--- BEGIN Extracted information ---

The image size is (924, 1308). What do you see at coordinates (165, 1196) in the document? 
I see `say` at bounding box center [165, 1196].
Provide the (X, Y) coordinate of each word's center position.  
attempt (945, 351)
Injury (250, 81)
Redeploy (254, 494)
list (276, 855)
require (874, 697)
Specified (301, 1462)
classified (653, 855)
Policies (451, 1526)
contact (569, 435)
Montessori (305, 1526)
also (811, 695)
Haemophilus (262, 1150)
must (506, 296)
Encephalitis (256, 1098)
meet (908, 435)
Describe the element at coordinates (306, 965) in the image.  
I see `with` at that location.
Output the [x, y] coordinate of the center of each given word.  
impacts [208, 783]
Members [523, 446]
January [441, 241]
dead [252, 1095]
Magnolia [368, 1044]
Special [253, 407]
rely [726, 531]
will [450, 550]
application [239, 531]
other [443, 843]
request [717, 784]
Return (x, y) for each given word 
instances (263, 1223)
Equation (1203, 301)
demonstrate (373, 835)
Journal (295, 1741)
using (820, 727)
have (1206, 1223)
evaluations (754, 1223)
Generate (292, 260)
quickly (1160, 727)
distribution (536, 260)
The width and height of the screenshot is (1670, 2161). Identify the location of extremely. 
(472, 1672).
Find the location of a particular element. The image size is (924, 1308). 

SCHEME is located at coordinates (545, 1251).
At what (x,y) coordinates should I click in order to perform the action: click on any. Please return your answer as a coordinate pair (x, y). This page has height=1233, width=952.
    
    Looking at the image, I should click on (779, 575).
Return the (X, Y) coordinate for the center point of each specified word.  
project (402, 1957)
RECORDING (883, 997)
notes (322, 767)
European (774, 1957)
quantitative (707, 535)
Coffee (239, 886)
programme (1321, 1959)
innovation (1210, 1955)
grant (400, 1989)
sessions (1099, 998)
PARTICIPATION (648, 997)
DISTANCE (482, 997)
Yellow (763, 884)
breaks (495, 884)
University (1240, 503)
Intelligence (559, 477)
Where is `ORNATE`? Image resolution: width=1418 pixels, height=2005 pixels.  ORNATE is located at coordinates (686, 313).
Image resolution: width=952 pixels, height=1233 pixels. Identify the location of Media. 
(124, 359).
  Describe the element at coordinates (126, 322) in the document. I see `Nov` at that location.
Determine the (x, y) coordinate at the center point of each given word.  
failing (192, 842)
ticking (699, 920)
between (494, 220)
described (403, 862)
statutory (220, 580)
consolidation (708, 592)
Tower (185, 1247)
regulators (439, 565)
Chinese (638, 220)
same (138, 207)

--- END Extracted information ---

Task goal:
Swap "Identify the location of" for "Find the position of" everywhere it appears in the rows above. Write all the lines out again with nothing else changed.

Output of the task:
The image size is (924, 1308). What do you see at coordinates (165, 1196) in the document? 
I see `say` at bounding box center [165, 1196].
Provide the (X, Y) coordinate of each word's center position.  
attempt (945, 351)
Injury (250, 81)
Redeploy (254, 494)
list (276, 855)
require (874, 697)
Specified (301, 1462)
classified (653, 855)
Policies (451, 1526)
contact (569, 435)
Montessori (305, 1526)
also (811, 695)
Haemophilus (262, 1150)
must (506, 296)
Encephalitis (256, 1098)
meet (908, 435)
Describe the element at coordinates (306, 965) in the image.  
I see `with` at that location.
Output the [x, y] coordinate of the center of each given word.  
impacts [208, 783]
Members [523, 446]
January [441, 241]
dead [252, 1095]
Magnolia [368, 1044]
Special [253, 407]
rely [726, 531]
will [450, 550]
application [239, 531]
other [443, 843]
request [717, 784]
Return (x, y) for each given word 
instances (263, 1223)
Equation (1203, 301)
demonstrate (373, 835)
Journal (295, 1741)
using (820, 727)
have (1206, 1223)
evaluations (754, 1223)
Generate (292, 260)
quickly (1160, 727)
distribution (536, 260)
The width and height of the screenshot is (1670, 2161). Find the position of extremely. 
(472, 1672).
Find the location of a particular element. The image size is (924, 1308). 

SCHEME is located at coordinates (545, 1251).
At what (x,y) coordinates should I click in order to perform the action: click on any. Please return your answer as a coordinate pair (x, y). This page has height=1233, width=952.
    
    Looking at the image, I should click on (779, 575).
Return the (X, Y) coordinate for the center point of each specified word.  
project (402, 1957)
RECORDING (883, 997)
notes (322, 767)
European (774, 1957)
quantitative (707, 535)
Coffee (239, 886)
programme (1321, 1959)
innovation (1210, 1955)
grant (400, 1989)
sessions (1099, 998)
PARTICIPATION (648, 997)
DISTANCE (482, 997)
Yellow (763, 884)
breaks (495, 884)
University (1240, 503)
Intelligence (559, 477)
Where is `ORNATE`? Image resolution: width=1418 pixels, height=2005 pixels.  ORNATE is located at coordinates (686, 313).
Image resolution: width=952 pixels, height=1233 pixels. Find the position of Media. 
(124, 359).
  Describe the element at coordinates (126, 322) in the document. I see `Nov` at that location.
Determine the (x, y) coordinate at the center point of each given word.  
failing (192, 842)
ticking (699, 920)
between (494, 220)
described (403, 862)
statutory (220, 580)
consolidation (708, 592)
Tower (185, 1247)
regulators (439, 565)
Chinese (638, 220)
same (138, 207)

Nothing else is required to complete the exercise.